Reddam liked what he saw as well. He purchased Nyquist for $400,000 at the Fasig-Tipton sale in March of 2015. Their instincts were right. Just over a year later, Nyquist has gone on to earn more than $3 million in his seven races.

This isn't Reddam's first run at history. The 60-year-old businessman formed, along Doug O'Neill, the team behind Derby and Preakness winner I'll Have Another in 2012. But right now, he's focused on Nyquist.

"This is the most exciting one that we have been part of, just because we are undefeated," said O'Neill.

Nyquist's name may be familiar to fans of the NHL or Detroit Red Wings fan. The Reddam Racing horse was named after the Red Wings hockey player Gustav Nyquist.

"Reddam loves the Red Wings and has named other horses after other players," said O'Neill.

Now that the Red Wings season has come to a close, Reddam said he has a spot at the Derby for Gustav come May 7 at Churchill Downs.

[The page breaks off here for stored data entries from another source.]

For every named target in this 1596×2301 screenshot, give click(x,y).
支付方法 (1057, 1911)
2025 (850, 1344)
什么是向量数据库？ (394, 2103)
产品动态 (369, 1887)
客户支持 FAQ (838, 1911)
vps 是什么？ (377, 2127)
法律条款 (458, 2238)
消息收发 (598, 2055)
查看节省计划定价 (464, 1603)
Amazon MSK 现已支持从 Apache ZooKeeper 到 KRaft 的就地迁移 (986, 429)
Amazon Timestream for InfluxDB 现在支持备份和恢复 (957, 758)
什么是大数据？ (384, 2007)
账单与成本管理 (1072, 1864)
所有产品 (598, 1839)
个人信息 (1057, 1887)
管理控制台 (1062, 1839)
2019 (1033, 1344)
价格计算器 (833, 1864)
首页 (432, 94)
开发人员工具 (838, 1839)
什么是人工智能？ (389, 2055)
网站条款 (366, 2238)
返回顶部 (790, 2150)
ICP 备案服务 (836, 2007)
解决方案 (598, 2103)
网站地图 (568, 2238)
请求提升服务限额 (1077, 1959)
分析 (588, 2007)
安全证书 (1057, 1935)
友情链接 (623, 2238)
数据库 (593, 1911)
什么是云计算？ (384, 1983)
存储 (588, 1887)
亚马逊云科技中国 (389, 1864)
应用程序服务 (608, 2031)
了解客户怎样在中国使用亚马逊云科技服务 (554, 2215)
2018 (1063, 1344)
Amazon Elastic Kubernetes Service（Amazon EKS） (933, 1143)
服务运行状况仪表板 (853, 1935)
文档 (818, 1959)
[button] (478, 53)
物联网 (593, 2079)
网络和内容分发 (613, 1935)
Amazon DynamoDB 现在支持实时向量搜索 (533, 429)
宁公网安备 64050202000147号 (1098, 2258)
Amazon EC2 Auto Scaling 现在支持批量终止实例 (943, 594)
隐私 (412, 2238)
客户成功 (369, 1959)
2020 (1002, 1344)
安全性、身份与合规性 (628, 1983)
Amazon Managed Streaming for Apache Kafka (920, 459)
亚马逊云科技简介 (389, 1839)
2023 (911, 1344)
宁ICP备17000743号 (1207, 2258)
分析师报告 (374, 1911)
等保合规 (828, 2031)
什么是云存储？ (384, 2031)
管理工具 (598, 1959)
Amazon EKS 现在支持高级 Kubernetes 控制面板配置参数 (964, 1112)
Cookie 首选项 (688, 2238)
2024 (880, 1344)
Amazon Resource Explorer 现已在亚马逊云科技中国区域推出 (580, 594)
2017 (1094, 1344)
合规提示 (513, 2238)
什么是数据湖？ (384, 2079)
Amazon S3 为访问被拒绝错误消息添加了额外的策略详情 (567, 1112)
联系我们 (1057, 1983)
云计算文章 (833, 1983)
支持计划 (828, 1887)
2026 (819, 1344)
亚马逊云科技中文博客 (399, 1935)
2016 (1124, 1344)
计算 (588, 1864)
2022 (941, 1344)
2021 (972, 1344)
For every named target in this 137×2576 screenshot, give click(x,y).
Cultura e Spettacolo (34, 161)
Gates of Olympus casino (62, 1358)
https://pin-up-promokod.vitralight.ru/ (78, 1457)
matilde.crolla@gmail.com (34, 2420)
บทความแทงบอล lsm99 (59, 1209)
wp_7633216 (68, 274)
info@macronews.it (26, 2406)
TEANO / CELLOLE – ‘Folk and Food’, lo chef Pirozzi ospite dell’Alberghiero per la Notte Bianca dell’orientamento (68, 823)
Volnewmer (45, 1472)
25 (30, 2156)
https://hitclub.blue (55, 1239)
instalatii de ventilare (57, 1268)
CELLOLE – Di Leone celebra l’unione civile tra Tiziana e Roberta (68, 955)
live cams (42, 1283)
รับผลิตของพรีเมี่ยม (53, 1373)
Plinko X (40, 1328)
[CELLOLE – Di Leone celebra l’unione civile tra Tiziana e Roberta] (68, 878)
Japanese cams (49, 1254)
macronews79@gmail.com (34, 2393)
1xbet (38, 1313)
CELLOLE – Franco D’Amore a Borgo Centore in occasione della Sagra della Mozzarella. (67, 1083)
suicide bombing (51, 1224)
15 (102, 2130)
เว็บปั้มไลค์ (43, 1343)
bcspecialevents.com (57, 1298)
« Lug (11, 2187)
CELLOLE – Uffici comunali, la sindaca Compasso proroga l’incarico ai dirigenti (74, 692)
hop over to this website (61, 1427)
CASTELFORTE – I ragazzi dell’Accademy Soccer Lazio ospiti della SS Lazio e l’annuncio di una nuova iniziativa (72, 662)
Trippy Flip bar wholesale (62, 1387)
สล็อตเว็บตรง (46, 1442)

"He's the alpha male. In the barn of about 80 horses, he throws a fit unless he gets his breakfast first." -J. Paul Reddam, Reddam Racing

"Nyquist is all class," meaning very responsive to the jockey, Reddam said. "If you asked me to describe Nyquist the hockey player, he's very classy, soft-spoken and plays the game at a high level."

Off the track, Nyquist is drawing revenue beyond just the $3.3 million in prize money. His team recently signed a deal with Breathe Right Nasal Strips and is currently working on at least one other sponsorship deal.

"It's a natural fit, as Nyquist also wears a nasal strip," said Angie Stevens, talent manager at Meticulous Talent Management.

Born in Kentucky at Summerhill Farm, just 70 miles from Churchill Downs, Nyquist is a horse that O'Neill described as very mature and comfortable in his skin. "He thrives on attention, but his desire to win is probably his biggest strength," he added.

"He's the alpha male," Reddam added. "In the barn of about 80 horses, he throws a fit unless he gets his breakfast first."

As the number-one horse going into the Derby, O'Neill said the biggest threat to Nyquist is an injury. It's a threat his team knows well. Four years ago, a career-ending injury dashed I'll have Another's Triple Crown attempt just one day before the Belmont Stakes.

That experience left a lasting impact: "At the time, I remember thinking, if the team can survive this they can survive anything."

Reddam said his group has tried to be more balanced in their training with Nyquist, making sure to give him plenty of rest. "When it comes to the Derby, besides having a good horse, you need a lot of luck to win," he said. "You could get wiped out at any time."